Previous VAT and PE Positions
Fuchs said the 2016 circular has no standing in law. “[While] the Israel tax authorities like to attribute binding power to their circulars, a circular is not a government-backed legislative position,” she said. “It is merely the interpretation of the taxing authorities appointed to implement and enforce the law, and not to write law.”
In January 2017, amendment 238 to the Income Tax Ordinance was proposed to carry out, among other things, a conceptual repositioning of the understanding of a foreign group selling in Israel for transfer pricing purposes and the legal presumption of a PE in Israel, Fuchs said. “The concept of permanent establishment is currently, as such, not embedded in the income tax ordinance of Israel,” she said. “Right now, there is no definite view [about that] because the head of the tax authorities is waiting for the new finance minister to be appointed before an actual legislative proposal will [or] can be sponsored and advanced.”
Navot said a previous proposal by the ITA that internet companies be required to pay VAT when they engage in business-to-consumer transactions was blocked by the MOF. “It remains to be seen if this initiative will also be promoted alongside the DST, or whether the focus will be just on DST [under the assumption] that VAT will increase the cost of living of Israeli consumers because Israeli consumers end up bearing the cost of the VAT, even though the formal taxpayer is the non-Israeli Internet company,” he said.
Fuchs said concern about VAT explains part of the ITA’s reasoning for promoting a DST. “One of the reasons why inclusion of foreign-based providers of services [over] the internet seems to be called for is because local providers of such services are fully taxed and must also charge VAT, [which] puts them at a competitive disadvantage compared to foreign . . . suppliers who supposedly — which is still not proven — pay less tax,” she said in an email.
She said that in 2014, the High Court of Justice dismissed a petition demanding that the tax authorities force foreign digital service suppliers to charge and pay VAT. “The High Court of Justice dismissed the petition [by] explaining it found the petition premature and [said] that in the digital world, internet transactions can trigger complex issues, which have broad tax implications that need to be addressed by the legislature and the [ITA],” Fuchs said. “The Court also explained that because the [ITA] was in the process of formulating a professional circular on the taxation of internet companies and transactions, it did not find it appropriate to interfere (yet).”

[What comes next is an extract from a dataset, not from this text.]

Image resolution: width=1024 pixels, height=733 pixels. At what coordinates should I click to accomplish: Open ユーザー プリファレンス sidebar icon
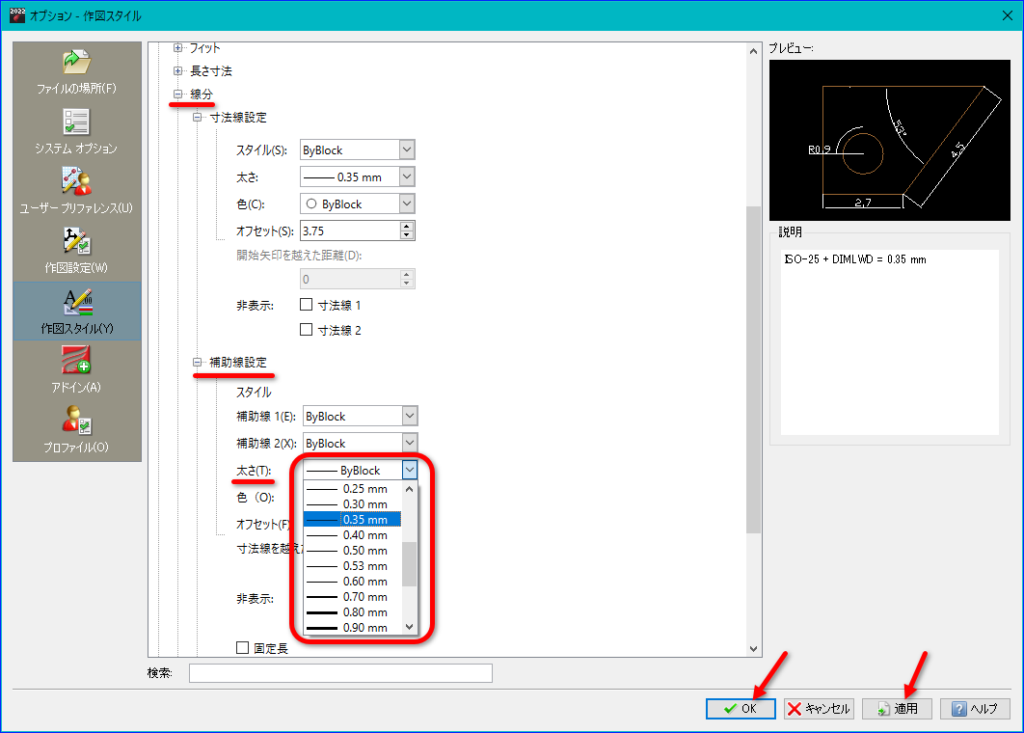click(76, 182)
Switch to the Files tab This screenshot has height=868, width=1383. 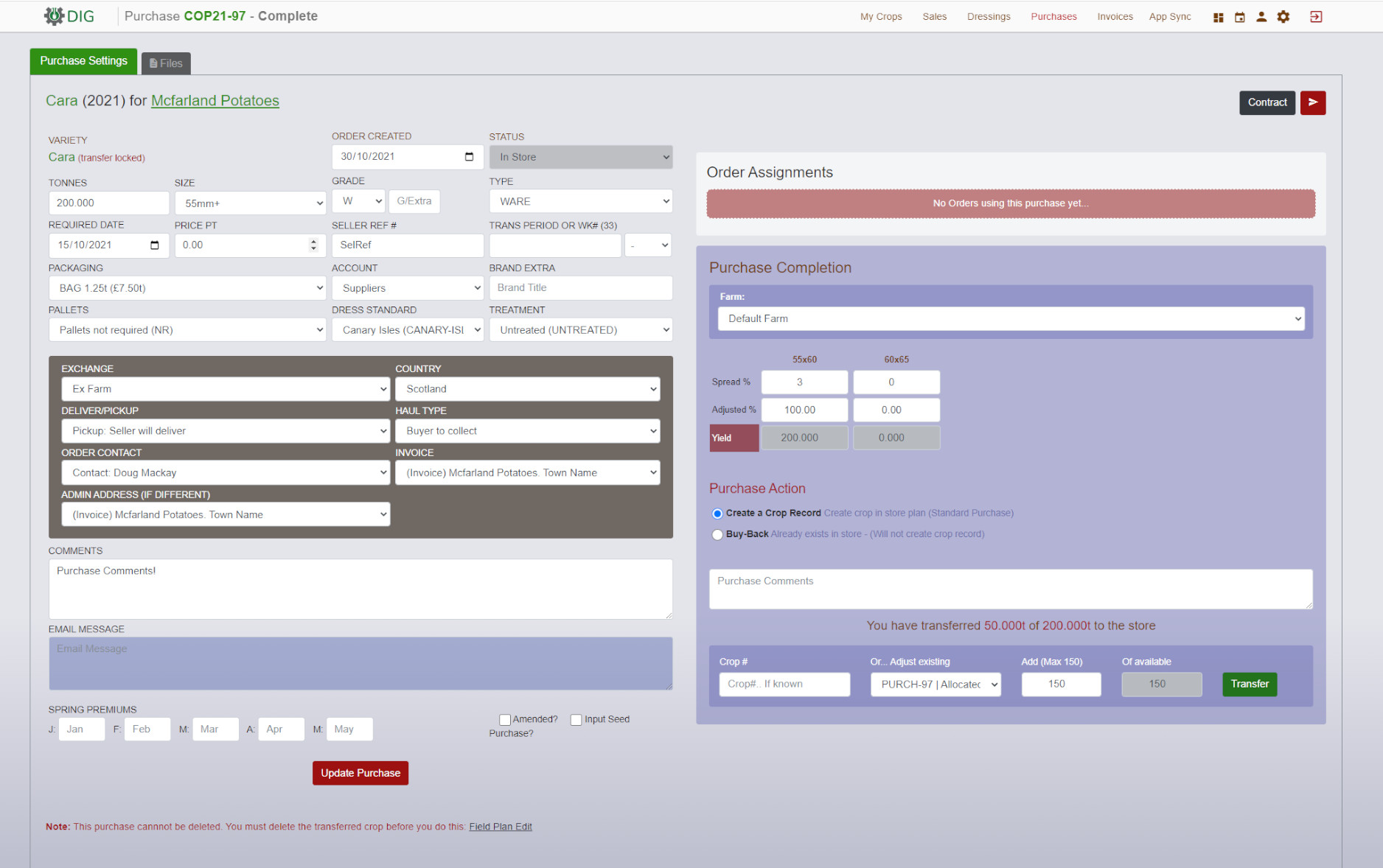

After the release of Circular No. 4/2016, the state comptroller and the ombudsman of Israel released a report criticizing the ITA’s approach on enforcing tax laws via circulars and not by amending legislation, Navot said. “The report is a somewhat positive development in that it confirms that domestic and treaty law changes in response to BEPS should come in the form of new legislation and amendments to treaties as opposed to through administrative fiat,” he said. “The downside, however, is that it strongly suggests that the state comptroller approves of the substantive rules set forth in the circular and merely disapproves of the manner in which they have come into being, and the selective and inconsistent manner in which they are being enforced.”
Navot said the ITA refuses to allow Israeli-based internet companies to take foreign tax credits for turnover-based taxes similar to a DST that they pay in non-Israeli countries. “I believe that passing DST legislation, which would essentially be a substitute for an income tax charge, will put pressure on recognizing such taxes as creditable taxes,” he said.